The commissioner argued that if cannabis is reclassified, it will allow police to deal more effectively with those prosecuted for its abuse.

“There are so many drug crimes that actually by addressing this, giving us this clarity, it’s clearer for our police to be able to do what they need to do,” he said. .

Those caught in possession of Class A drugs can face up to seven years behind bars and an unlimited fine.

The penalty is even harsher for those who produce and supply the substances, and they can potentially be imprisoned for life.

Penalties for class B drugs, which also include speed and ketamine, are relatively less severe.

People caught in possession of Class B drugs face up to five years in prison for possession and 14 years behind bars if they supply or produce the drug.

Class B drugs are penalized less than Class A drugs.

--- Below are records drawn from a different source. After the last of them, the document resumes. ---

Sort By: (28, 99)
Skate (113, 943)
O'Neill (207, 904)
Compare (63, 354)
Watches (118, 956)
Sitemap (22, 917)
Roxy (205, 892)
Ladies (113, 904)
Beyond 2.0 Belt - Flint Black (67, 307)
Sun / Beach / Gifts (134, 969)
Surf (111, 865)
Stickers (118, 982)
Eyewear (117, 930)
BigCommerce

Credit: Alamy / Joe Bird
Class B drugs are penalized less than Class A drugs. Credit: Alamy / Joe Bird

The conservative proposal has been criticized by cannabis advocates.

Peter Reynolds, the president of CLEAR, called the proposal “completely crazy” amid the organization’s work to legalize drugs.

A spokesperson for the head office said: “There are currently no plans to reclassify cannabis, which is controlled as a Class B drug in the UK based on clear medical and scientific evidence of its harms. “

LADbible has reached out to the Conservative Party for comment.